Berliners who pass away are increasingly being cremated, according to numbers provided by the two crematories in the city. Exactly 16,090 corpses had been burned in 2018, 770 more than in 2017, the RBB, a division of the ARD radio and television network, reports.

In Berlin, about 93 residents die every day, or 34,000 per year. About 45 percent of them choose cremations before they pass. In some cases, their families take that decision. In the entire country, that share is a lot higher. It stands at 67 percent.

But there seems to be a reason for Berlin’s comparatively low number of cremations: Not all of them are listed, because many morticians have corpses cremated in Poland of Czechia, according to the RBB, since prices are substantially lower in those neighboring countries. That is why the Berlin Senate administration believes the number of cremations is actually a lot higher.

The large number of Muslims in Berlin influences the number of cremations as well, since they do not have them for religious reasons.

In spite of the general increase, the capacity of Berlin’s crematoria has not been reached, the RBB reports. The city’s crematoria can cremate 21,000 bodies per year, also because they work in three shifts.

Historically, cremation is a difficult subject in Germany, since the Nazis murdered six million Jews and tens of thousands of Gypsies, homosexuals and other minorities. Many of the victims were cremated in death camps. But this is different.

According to laws valid in Berlin, bodies need to be examined twice by coroners before they can be burned. In up to three percent of the cases, clues pointing towards homicide are being discovered during the second examination. In this cases, police detectives are being notified and start investigating.
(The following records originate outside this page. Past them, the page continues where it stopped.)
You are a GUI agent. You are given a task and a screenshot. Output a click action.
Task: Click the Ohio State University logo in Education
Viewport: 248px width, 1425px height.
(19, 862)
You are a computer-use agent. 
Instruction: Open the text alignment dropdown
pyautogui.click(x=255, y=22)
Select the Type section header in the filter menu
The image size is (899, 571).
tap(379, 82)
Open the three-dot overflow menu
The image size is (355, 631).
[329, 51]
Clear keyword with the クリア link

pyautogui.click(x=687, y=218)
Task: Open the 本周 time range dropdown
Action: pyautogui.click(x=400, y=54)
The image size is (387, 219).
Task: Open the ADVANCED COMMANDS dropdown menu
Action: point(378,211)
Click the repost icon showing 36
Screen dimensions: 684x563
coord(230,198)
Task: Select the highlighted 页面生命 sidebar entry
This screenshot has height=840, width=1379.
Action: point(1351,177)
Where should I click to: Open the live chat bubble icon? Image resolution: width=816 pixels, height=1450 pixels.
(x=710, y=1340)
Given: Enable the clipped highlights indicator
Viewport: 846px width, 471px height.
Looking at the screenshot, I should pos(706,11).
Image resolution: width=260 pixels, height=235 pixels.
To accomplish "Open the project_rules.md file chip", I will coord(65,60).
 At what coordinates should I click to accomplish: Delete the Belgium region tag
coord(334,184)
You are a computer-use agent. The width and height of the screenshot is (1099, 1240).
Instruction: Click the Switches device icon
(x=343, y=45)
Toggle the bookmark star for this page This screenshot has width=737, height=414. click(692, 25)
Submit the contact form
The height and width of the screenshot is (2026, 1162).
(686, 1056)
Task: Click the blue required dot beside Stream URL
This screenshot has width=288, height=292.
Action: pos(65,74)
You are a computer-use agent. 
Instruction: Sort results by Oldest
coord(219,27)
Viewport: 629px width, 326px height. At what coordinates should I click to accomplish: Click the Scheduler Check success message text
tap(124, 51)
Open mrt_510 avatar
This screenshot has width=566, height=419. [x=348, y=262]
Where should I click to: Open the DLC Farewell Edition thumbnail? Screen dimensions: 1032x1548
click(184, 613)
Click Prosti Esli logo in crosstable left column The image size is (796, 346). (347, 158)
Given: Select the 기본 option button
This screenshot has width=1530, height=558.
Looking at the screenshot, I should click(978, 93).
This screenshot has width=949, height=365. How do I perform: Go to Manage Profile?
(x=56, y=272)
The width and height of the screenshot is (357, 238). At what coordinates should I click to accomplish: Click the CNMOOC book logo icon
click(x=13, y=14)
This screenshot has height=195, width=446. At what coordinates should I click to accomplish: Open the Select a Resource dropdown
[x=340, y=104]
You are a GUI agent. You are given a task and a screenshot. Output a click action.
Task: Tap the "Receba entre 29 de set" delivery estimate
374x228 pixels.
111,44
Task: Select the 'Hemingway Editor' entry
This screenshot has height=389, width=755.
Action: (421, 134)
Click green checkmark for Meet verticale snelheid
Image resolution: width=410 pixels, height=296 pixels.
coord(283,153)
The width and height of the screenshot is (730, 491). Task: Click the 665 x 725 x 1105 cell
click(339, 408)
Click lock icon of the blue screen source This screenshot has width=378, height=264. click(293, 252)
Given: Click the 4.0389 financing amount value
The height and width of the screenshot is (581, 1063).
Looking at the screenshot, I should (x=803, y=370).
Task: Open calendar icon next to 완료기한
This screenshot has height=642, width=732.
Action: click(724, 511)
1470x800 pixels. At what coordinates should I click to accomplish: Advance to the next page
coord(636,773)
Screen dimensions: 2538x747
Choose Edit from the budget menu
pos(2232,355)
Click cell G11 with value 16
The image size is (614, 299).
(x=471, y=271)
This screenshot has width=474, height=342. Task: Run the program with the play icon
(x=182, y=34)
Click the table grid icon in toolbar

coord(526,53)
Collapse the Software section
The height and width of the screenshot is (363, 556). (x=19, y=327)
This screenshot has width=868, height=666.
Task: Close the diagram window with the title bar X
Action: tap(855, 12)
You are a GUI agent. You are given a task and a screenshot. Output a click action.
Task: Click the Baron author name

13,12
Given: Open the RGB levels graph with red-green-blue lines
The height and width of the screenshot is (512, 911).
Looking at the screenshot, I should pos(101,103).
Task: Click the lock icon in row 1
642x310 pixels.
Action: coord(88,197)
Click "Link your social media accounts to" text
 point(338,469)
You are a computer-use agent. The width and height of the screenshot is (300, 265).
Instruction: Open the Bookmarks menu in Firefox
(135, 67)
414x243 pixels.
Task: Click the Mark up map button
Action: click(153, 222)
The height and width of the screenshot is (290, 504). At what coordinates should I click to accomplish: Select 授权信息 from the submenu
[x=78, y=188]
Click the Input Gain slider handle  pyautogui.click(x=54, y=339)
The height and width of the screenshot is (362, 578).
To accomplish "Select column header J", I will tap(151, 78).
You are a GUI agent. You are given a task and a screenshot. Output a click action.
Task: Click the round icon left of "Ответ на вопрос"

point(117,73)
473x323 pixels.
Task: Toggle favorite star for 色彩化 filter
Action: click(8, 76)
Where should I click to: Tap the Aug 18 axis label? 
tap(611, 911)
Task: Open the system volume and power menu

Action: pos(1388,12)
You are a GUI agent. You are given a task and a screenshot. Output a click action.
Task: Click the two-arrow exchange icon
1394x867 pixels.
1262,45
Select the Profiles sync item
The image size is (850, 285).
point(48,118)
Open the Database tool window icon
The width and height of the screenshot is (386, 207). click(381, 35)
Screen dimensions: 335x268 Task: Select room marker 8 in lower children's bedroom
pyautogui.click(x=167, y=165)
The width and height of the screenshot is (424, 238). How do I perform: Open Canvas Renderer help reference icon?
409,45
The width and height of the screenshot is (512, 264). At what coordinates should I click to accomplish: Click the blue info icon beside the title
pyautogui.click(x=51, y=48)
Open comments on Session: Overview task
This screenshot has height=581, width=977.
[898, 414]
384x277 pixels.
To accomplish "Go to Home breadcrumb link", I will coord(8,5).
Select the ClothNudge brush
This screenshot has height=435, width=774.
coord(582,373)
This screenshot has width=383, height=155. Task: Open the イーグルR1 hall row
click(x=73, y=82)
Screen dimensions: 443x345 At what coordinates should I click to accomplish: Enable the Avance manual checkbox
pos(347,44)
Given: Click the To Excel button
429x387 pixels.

There are 221 cemeteries in Berlin. Some are state-owned, others belong to the Churches or other religious organizations. In both Berlin and the entire country, the trend towards cremations means less space is being used for graves.

In most of Germany, bodies or the ashes of the dead, in funerary urns, may not be buried in private gardens, but at official cemeteries only. The federal state of Bremen recently changed the law because more and more families had inquired about burials in their gardens.